## [Source excerpt]

Flyers

Devils 3, Flyers 2: Failure to climb out of last place

Devils 3, Flyers 2: Failure to climb out of last place

BOX SCORE

A win followed by a lethargic loss.

Looking to make some kind of run after snapping an eight-game winless streak, the Flyers got back to status quo Saturday with a 3-2 loss to the Devils at the Prudential Center.

The Flyers (16-23-6), in last place since New Year's Day, have won consecutive games just once since mid-November. They've lost their last two matchups with the Devils (17-20-7) by a combined score of 6-2, a team tussling with them for the basement in the Metropolitan Division.

• The Flyers didn't have much energy at all and that's disappointing. They're coming off a win (finally), they're playing a divisional game with a chance to jump a team in the standings and they looked like they had little to give for most of the game.

They pushed hard in the third period but that has been the typical too-little, too-late theme for the Flyers this season. An early Saturday afternoon puck drop in New Jersey is no excuse — we should have seen more effort and enthusiasm.

At one point, the NBC Sports Philadelphia broadcast showed the Flyers' front office brass in attendance — president Paul Holmgren, general manager Chuck Fletcher, senior vice president Bob Clarke, senior advisor Dean Lombardi and assistant general manager Brent Flahr, just to name some. The group couldn't have been too pleased.

• The Flyers misfired and misfired all game, going 0 for 3 on the power play. They had 34 shots overall, but many weren't quality looks.

• Both Carter Hart and Mackenzie Blackwood were playing their ninth career games.

Hart, who entered 1-1-1 with a 2.00 goals-against average and .943 save percentage over his last three games, made 23 saves in the loss. The play in front was shoddy throughout and Hart was under siege from the puck drop, making five saves in the opening 1:32. On the Devils' third goal, he couldn't find a bouncing rebound to his right in the crease. He wasn't great but wasn't the problem, either.

Blackwood came in on a tear with a 3-1-0 mark, 1.65 goals-against average and .954 save percentage in his past five games. He kept things going by stopping 32 shots.

• At times, Travis Sanheim struggles away from the puck or gets outmuscled. He's typically strong with the puck because he's skilled, but he looked uncomfortable when Nico Hischier pressured him in the neutral zone.

## [Your task]
Reproduce the passage of the Devils-Flyers game recap that begins at the words "At one point, the" and stops after the words "weren't quality looks.".

## [Material]
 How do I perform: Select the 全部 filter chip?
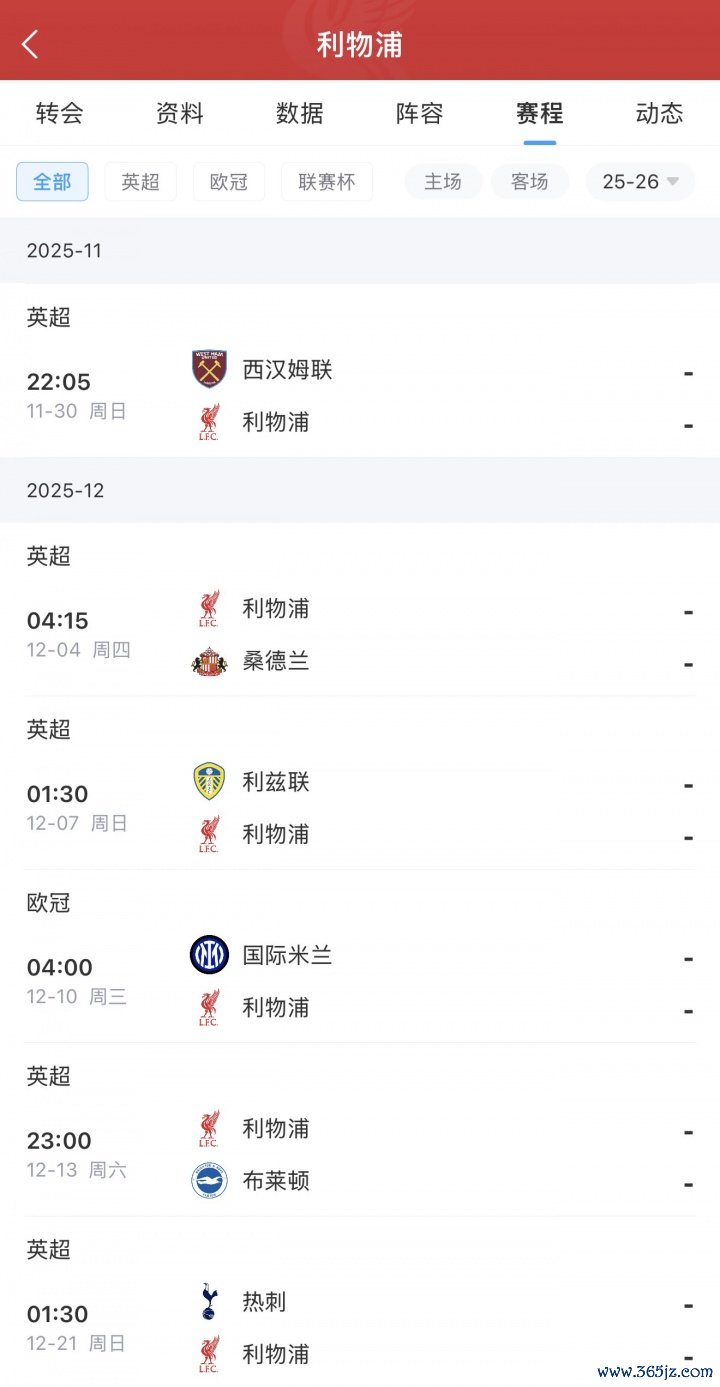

## [Exercise solution]
At one point, the NBC Sports Philadelphia broadcast showed the Flyers' front office brass in attendance — president Paul Holmgren, general manager Chuck Fletcher, senior vice president Bob Clarke, senior advisor Dean Lombardi and assistant general manager Brent Flahr, just to name some. The group couldn't have been too pleased.

• The Flyers misfired and misfired all game, going 0 for 3 on the power play. They had 34 shots overall, but many weren't quality looks.